Your assignment: What you return should be the lines from the one with "Open the Post-Transfer Action dropdown" through the one with "Image resolution: width=980" in the data below, reproduced exactly with both ends, and no pictures at all.
++++++++
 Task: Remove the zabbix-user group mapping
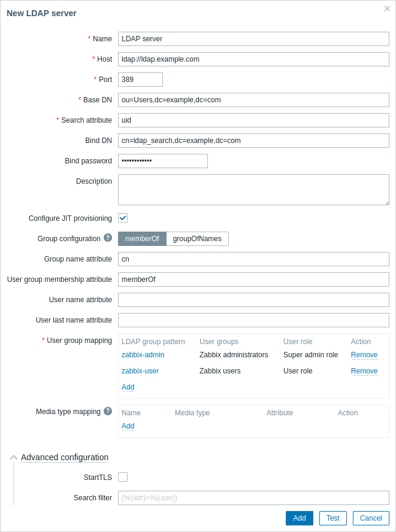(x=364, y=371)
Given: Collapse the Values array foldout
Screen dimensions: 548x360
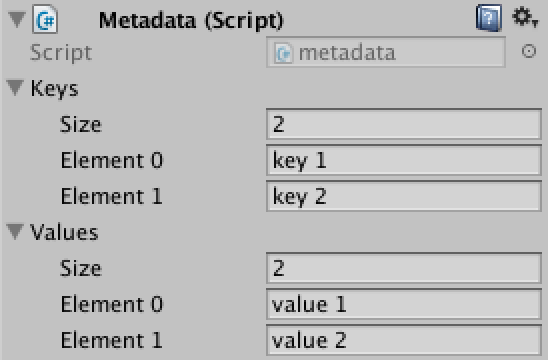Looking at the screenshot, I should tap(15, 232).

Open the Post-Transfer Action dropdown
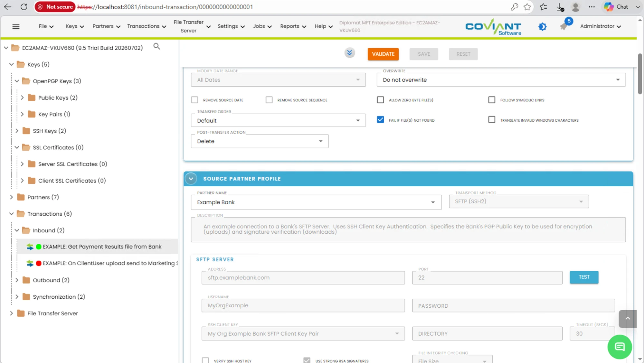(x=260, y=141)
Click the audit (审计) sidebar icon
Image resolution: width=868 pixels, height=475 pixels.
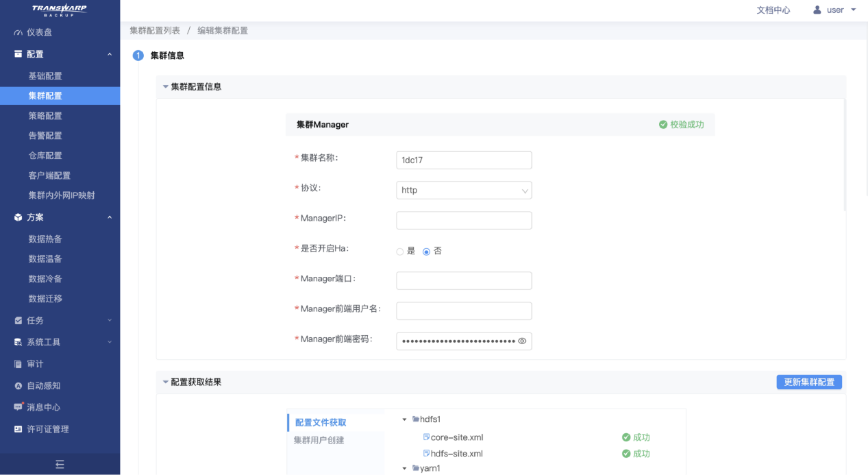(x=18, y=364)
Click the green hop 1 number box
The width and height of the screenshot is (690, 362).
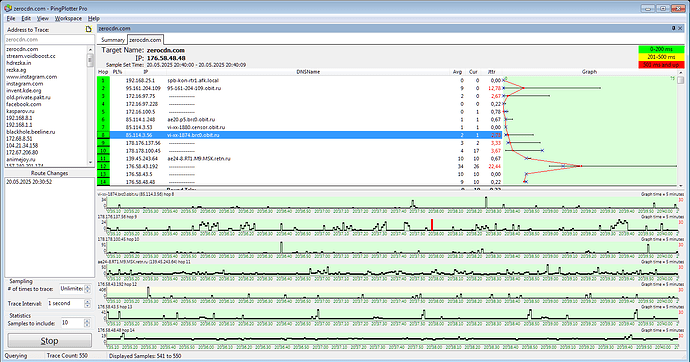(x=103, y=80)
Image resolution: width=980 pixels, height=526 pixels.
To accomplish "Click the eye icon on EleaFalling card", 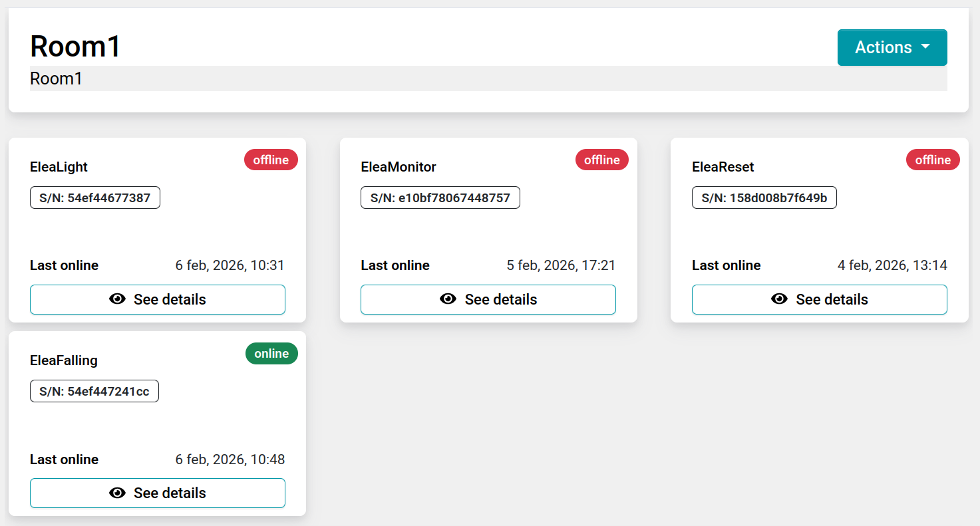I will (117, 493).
++++++++
Worked solution:
Open the Post-Transfer Action dropdown
(x=260, y=141)
Click the audit (审计) sidebar icon
Image resolution: width=868 pixels, height=475 pixels.
(x=18, y=364)
Click the green hop 1 number box
The width and height of the screenshot is (690, 362).
(x=103, y=80)
Image resolution: width=980 pixels, height=526 pixels.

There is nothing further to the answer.